Gayrimenkul sektörünün ulusal ve uluslararası en önemli oyuncuları, İstanbul’da düzenlenen 12. Gayrimenkul Zirvesi ve ISTANBUL REstate Gayrimenkul Fuarı’nda buluştu. GYODER tarafından Çevre ve Şehircilik Bakanlığı himayelerinde, DenizBank’ın Zirve Sponsorluğunda 10-11 Mayıs tarihlerinde düzenlenen Zirve ve Fuar, iki gün süre ile gayrimenkulün nabzını tuttu.
Yaşanan önemli gelişmelere paralel olarak bu yıl farklı bir konsept ve özel bir mekanda düzenlenen 12. Gayrimenkul Zirvesi ve ISTANBUL REstate Gayrimenkul Fuarı, “Değişim, Dönüşüm; Devamlılık” teması ile Hasköy İplik Fabrikası’nda gerçekleştirildi. Zirve ve Fuar, iki gün süre ile gayrimenkulün ulusal ve uluslararası buluşma noktası oldu.
“Türkiye’nin Gayrimenkul Platformu” GYODER (Gayrimenkul Yatırım Ortaklığı Derneği) tarafından düzenlenen 12. Gayrimenkul Zirvesi ve ISTANBUL REstate Gayrimenkul Fuarı’nda, gayrimenkul ile ilgili tüm taraflar; kamu – özel sektör, ulusal ve uluslararası önemli isimler bir araya geldi. Zirve ve Fuar, 13 ülkeden 1.224 katılımcıyı ağırladı. Fuar alanında yer alan 64 stantta ise ulusal ve uluslararası firmalar iki gün süre ile projelerini tanıttı.

> **Kayıt Alıntıları**

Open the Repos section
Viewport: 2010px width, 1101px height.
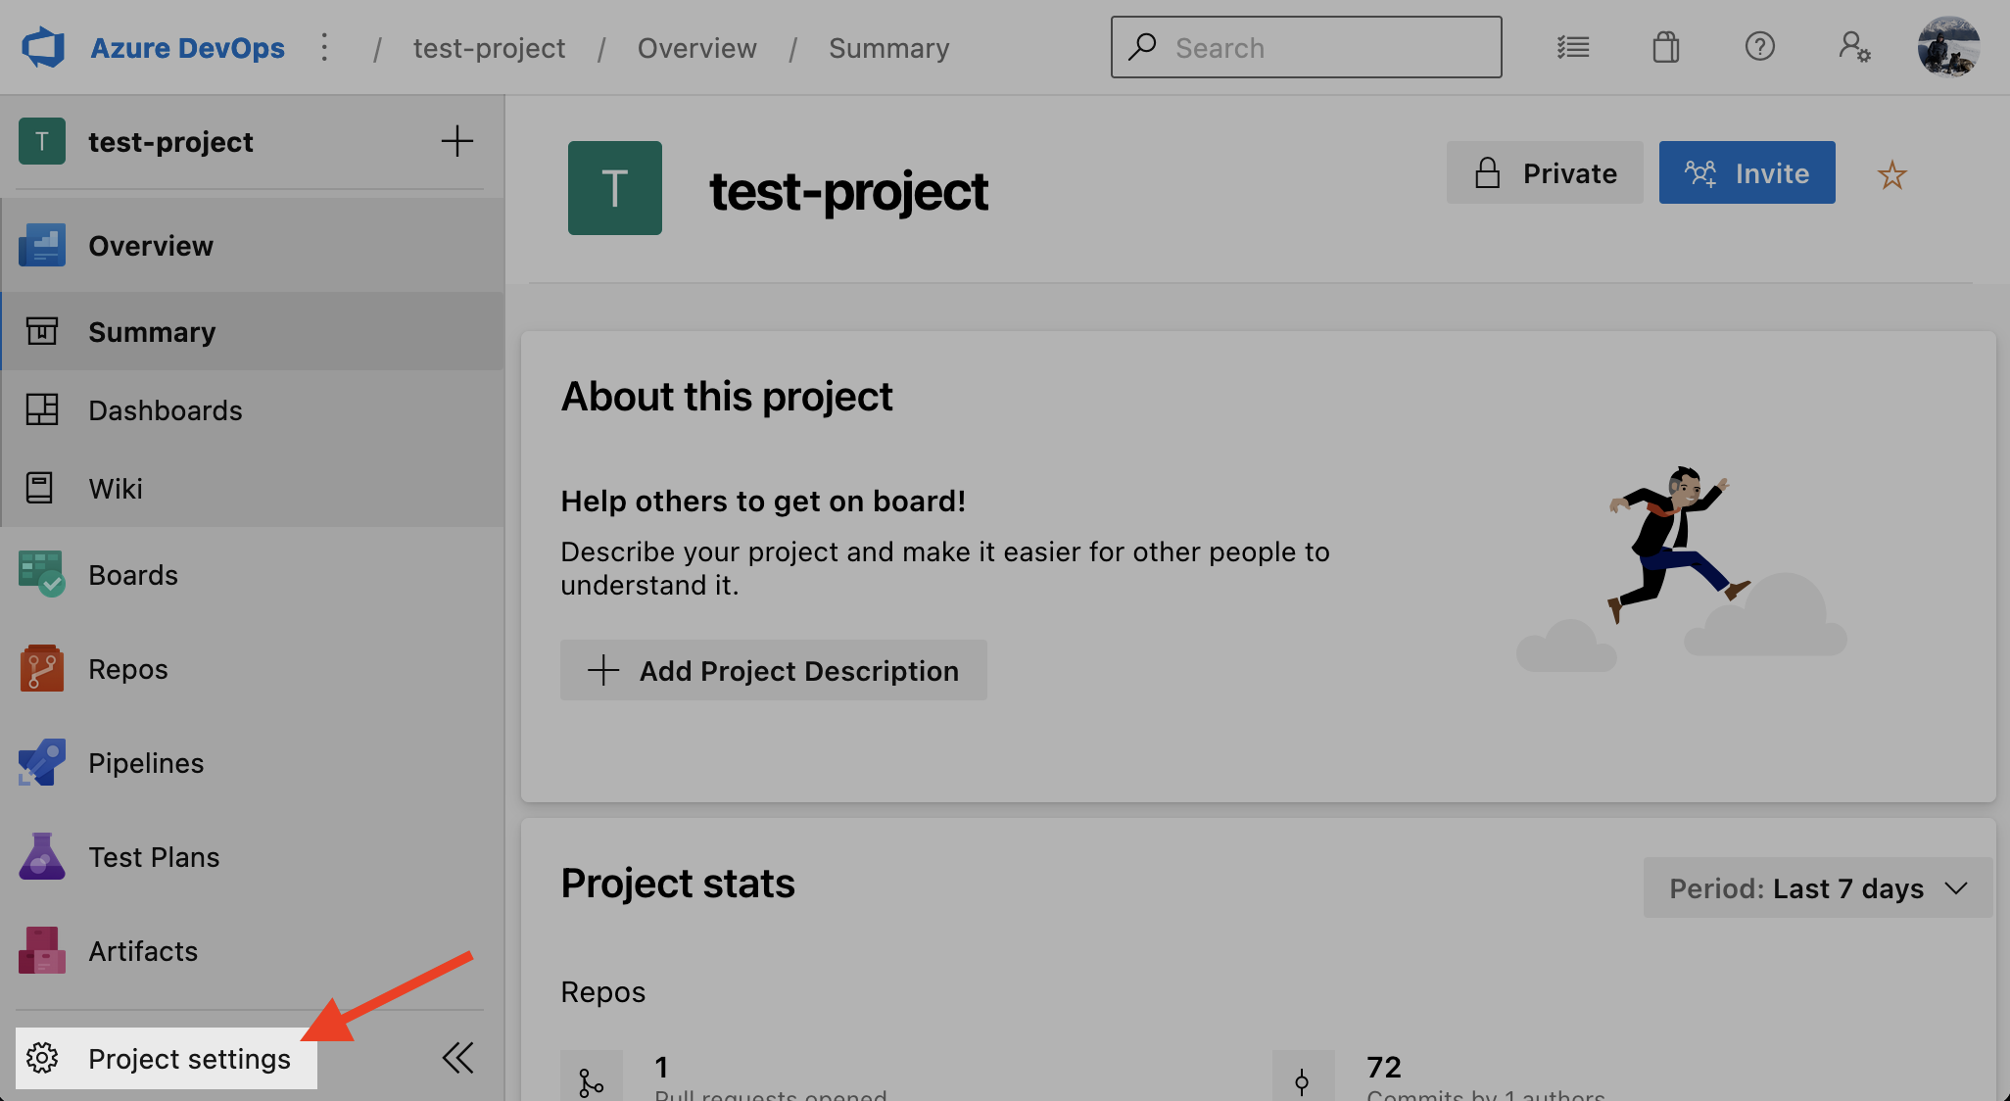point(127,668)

--

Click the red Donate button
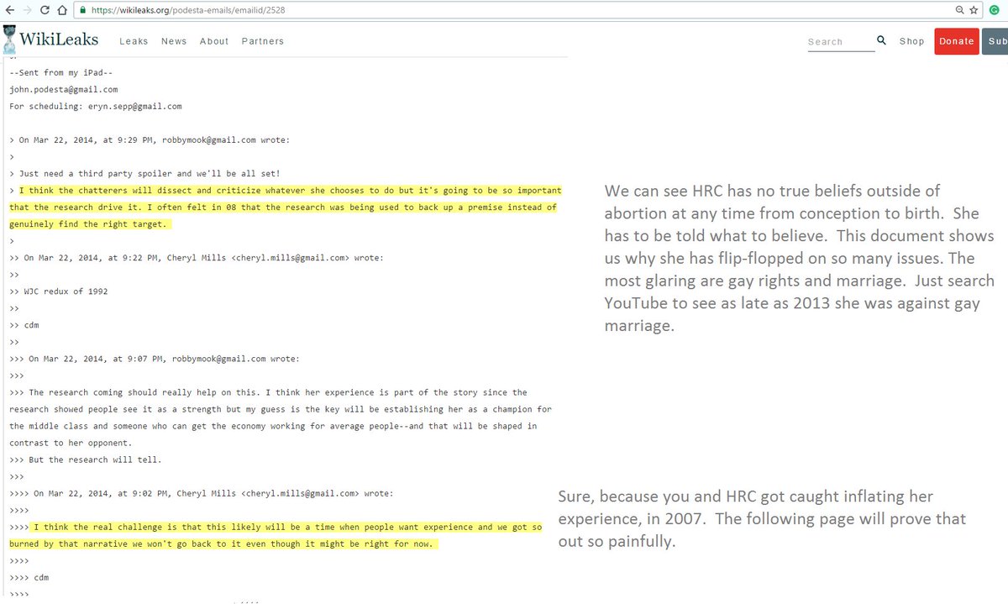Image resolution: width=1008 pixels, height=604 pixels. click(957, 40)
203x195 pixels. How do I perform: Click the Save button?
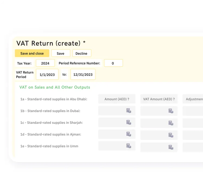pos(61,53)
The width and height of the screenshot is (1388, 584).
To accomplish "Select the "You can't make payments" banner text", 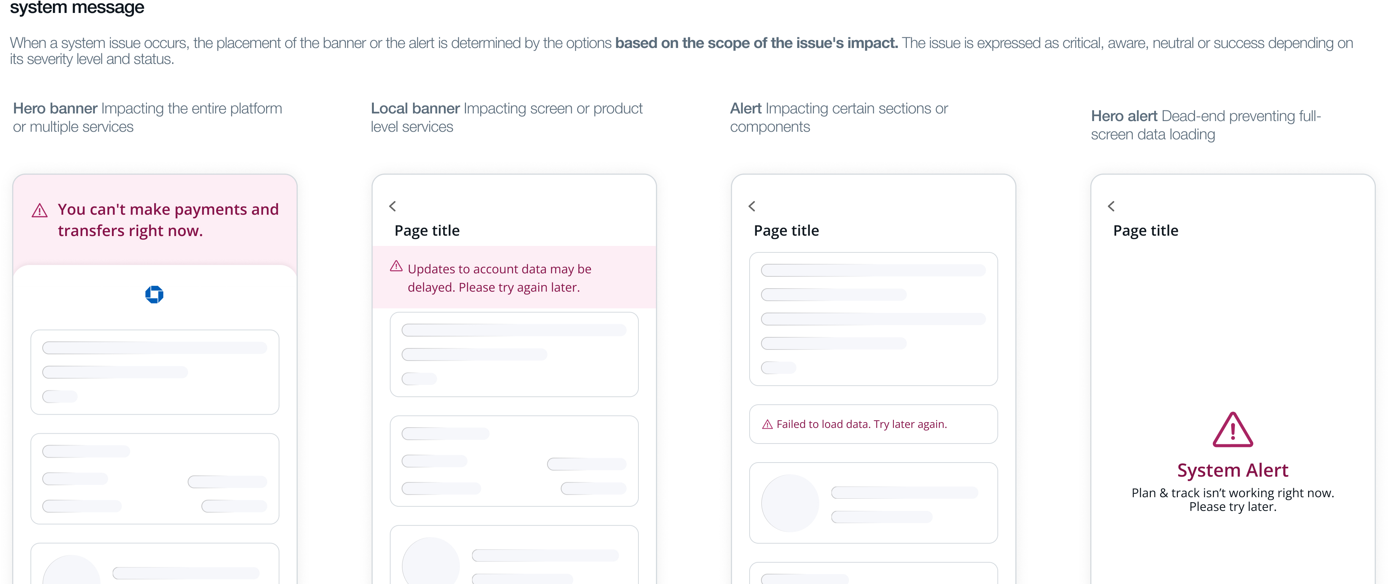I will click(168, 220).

> **Verilen Görev**
Gayrimenkul zirvesini anlatan metinde adı geçen kurum ve kuruluşlar hangileridir? Hepsini sıralayın.

> **Alıştırma Sonucu**
- GYODER (Gayrimenkul Yatırım Ortaklığı Derneği)
- Çevre ve Şehircilik Bakanlığı
- DenizBank